Beth Foos: After a turbulent end to 2016, when municipal bond funds experienced sharp losses and significant outflows in the fourth quarter, the tides turned with the new year.
In the first half of 2017, muni markets rebounded and performance was largely positive, particularly in the high-yield space. For example, the funds in Morningstar's high yield muni category experienced an average return of 4.7% year to date through June 30, outperforming many of Morningstar's other national muni categories, as well as the Bloomberg Barclays Municipal Index and its US Aggregate Bond Index.
Spurring the positive trend were supportive technicals; overall muni bond issuance was down roughly 13% year over year from the robust numbers of 2016, and investor demand continued to grow. At the same time, overall credit quality remains healthy in the muni market despite the stress of several high-profile issuers. The U.S economy remains stable and property valuations have continued to rise in most areas.

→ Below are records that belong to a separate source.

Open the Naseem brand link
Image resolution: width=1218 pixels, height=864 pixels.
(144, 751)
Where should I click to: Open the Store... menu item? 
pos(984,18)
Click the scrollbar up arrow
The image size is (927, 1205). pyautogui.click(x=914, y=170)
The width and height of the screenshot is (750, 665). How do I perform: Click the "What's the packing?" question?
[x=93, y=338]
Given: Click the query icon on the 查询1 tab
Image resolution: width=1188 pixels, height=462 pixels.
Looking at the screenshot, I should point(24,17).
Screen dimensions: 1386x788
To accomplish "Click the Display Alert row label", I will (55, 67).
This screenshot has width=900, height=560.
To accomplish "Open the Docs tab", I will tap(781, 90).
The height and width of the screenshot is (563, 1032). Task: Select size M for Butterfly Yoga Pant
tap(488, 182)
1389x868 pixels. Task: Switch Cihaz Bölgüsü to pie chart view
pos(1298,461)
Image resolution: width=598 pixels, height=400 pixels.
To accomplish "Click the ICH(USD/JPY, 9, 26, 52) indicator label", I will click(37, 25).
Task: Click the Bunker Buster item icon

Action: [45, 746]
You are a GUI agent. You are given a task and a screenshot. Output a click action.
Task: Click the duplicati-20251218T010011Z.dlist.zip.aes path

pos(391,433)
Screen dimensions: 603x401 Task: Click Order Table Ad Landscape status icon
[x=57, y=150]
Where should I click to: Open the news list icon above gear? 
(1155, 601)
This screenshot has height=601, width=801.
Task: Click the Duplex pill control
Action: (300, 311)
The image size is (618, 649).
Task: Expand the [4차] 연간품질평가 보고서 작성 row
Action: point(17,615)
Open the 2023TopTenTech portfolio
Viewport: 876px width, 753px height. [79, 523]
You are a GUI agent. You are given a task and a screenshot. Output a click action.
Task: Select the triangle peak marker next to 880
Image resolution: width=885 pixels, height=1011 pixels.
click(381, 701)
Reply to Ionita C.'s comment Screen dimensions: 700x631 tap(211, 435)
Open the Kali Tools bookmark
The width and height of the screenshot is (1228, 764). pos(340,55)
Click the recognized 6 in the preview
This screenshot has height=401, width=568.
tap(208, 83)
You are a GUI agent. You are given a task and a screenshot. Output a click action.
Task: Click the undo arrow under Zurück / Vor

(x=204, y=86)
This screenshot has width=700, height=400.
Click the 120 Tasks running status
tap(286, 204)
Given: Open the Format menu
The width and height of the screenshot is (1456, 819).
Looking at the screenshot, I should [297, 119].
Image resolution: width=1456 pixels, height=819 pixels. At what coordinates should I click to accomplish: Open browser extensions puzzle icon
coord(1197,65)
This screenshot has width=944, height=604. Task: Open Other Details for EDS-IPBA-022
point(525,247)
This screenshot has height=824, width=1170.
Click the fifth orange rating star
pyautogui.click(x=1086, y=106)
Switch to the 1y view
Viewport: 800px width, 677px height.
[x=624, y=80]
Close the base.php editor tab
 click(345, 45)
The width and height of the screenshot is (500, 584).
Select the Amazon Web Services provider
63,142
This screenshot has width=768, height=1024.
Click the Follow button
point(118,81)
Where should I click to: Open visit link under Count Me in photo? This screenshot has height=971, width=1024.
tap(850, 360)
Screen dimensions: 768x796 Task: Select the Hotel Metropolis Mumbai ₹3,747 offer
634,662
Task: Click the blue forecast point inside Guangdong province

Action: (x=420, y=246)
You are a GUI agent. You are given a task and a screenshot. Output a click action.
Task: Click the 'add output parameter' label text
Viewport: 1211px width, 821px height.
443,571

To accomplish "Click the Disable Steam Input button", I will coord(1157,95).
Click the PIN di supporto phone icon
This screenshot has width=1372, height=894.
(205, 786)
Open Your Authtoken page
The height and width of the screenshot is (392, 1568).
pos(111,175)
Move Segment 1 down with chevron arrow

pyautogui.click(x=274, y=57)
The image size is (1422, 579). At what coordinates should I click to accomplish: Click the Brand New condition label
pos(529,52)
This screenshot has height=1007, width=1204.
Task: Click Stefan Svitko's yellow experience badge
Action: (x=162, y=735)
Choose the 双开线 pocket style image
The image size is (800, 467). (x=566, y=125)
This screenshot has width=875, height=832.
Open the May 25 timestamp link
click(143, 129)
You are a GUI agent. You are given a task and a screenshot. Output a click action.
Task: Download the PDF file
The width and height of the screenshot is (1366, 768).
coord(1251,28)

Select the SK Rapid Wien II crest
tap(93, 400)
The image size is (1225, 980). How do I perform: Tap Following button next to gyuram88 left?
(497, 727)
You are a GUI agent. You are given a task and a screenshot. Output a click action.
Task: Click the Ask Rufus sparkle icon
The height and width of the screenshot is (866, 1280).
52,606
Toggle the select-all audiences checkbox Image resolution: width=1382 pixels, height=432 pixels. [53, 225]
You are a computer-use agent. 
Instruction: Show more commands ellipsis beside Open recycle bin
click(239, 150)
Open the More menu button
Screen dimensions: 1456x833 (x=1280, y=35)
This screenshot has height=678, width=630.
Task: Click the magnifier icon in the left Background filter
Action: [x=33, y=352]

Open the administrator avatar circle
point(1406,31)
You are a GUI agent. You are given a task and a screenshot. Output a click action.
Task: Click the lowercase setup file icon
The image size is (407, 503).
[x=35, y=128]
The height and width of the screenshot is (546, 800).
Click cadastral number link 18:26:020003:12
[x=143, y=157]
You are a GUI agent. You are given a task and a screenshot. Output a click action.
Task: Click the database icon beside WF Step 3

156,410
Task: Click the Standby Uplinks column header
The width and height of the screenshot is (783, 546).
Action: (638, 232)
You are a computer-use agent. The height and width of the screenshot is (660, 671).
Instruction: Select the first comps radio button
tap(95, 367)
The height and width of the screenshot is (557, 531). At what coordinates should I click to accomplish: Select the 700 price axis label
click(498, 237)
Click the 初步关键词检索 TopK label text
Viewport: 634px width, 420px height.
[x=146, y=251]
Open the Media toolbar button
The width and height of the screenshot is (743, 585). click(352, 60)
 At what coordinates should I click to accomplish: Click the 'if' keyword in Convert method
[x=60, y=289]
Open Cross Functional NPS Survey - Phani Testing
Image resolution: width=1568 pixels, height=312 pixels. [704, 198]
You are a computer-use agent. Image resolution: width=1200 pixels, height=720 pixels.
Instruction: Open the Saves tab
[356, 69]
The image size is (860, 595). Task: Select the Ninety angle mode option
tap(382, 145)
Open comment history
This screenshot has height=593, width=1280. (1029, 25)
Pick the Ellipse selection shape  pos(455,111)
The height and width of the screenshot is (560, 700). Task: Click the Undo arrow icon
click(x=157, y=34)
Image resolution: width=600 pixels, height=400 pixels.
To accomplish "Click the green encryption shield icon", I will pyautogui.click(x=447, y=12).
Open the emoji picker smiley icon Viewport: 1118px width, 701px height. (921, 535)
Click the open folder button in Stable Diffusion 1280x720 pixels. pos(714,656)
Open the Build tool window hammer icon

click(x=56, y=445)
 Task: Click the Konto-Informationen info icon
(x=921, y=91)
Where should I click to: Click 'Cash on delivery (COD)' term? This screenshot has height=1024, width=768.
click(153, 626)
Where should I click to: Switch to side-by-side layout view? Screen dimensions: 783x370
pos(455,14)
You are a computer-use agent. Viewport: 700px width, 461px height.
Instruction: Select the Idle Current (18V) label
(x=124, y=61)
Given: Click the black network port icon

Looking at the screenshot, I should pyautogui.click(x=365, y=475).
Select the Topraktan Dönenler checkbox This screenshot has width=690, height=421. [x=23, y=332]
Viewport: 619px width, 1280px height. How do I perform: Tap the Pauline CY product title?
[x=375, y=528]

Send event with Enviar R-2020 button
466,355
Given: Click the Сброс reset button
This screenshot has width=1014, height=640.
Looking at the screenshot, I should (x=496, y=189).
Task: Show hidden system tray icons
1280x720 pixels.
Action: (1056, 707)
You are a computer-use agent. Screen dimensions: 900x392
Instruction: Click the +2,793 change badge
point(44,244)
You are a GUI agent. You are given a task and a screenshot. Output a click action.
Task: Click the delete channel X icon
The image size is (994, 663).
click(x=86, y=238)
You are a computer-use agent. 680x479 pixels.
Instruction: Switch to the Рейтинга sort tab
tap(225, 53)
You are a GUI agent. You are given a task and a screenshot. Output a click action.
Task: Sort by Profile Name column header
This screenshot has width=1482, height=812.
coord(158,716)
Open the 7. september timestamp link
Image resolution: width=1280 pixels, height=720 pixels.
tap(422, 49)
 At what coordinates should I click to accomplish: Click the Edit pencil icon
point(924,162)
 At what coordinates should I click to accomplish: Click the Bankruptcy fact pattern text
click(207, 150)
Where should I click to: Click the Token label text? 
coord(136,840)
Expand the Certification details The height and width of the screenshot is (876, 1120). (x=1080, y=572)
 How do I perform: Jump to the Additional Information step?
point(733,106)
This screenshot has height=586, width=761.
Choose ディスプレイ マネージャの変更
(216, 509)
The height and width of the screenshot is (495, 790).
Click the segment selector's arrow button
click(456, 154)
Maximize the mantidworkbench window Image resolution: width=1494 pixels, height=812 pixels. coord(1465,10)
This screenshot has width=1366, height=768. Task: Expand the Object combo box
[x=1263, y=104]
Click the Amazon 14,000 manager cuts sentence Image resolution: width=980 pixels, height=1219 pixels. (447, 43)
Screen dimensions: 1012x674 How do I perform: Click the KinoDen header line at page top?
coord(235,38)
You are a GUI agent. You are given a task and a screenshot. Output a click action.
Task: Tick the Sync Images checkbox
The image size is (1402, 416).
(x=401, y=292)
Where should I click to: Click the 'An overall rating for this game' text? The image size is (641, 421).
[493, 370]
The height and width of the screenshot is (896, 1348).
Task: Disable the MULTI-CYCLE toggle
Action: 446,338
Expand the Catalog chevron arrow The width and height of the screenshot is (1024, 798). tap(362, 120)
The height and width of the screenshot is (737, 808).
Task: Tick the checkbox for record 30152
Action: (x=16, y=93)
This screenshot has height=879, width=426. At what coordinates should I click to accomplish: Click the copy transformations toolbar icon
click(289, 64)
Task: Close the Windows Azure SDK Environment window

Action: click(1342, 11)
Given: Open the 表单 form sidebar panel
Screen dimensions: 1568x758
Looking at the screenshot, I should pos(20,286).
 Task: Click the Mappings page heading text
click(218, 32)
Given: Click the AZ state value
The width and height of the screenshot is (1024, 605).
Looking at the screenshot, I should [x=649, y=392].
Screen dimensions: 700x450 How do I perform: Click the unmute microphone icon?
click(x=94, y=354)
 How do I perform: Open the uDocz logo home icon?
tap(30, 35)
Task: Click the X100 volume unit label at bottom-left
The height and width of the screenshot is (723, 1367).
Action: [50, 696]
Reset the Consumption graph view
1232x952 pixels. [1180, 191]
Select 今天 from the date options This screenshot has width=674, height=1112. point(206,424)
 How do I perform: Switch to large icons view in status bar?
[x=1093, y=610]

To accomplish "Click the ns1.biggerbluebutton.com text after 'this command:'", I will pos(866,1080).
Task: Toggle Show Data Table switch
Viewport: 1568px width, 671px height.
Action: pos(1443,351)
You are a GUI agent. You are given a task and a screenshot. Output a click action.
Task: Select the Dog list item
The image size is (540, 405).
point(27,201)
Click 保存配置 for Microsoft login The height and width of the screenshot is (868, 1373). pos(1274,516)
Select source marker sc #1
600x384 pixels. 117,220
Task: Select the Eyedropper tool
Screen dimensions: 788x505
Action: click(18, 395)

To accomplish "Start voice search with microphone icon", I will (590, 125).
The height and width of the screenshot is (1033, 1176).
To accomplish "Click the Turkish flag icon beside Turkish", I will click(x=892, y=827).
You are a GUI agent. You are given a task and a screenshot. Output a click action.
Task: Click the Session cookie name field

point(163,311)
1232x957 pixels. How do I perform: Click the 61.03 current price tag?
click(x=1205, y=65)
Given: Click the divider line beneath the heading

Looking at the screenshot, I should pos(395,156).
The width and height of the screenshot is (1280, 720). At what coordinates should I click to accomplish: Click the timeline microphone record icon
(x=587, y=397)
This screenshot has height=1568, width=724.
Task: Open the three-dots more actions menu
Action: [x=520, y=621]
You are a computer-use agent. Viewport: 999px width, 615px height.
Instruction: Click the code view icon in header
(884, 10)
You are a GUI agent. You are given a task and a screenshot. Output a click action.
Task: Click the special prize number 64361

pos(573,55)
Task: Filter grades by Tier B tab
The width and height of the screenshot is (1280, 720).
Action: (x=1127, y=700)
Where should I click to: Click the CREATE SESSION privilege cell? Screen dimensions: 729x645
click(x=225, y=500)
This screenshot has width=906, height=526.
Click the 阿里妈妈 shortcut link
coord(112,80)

Yet negative headlines for some will persist. That includes significant budget stress and unfunded pension liabilities in the states of New Jersey, Connecticut, and Illinois, as well as the city of Chicago and Chicago Public Schools. Also, several entities in Puerto Rico were approved for a bankruptcy-like debt restructuring under federal legislation known as PROMESA in the past several weeks.
As we enter the second half of the year, we'll watch how these issues impact investors as well as outstanding questions around proposed tax reform, which could make munis less attractive when compared to other asset classes, and healthcare reform, which could impact states and local governments as well as hospital providers.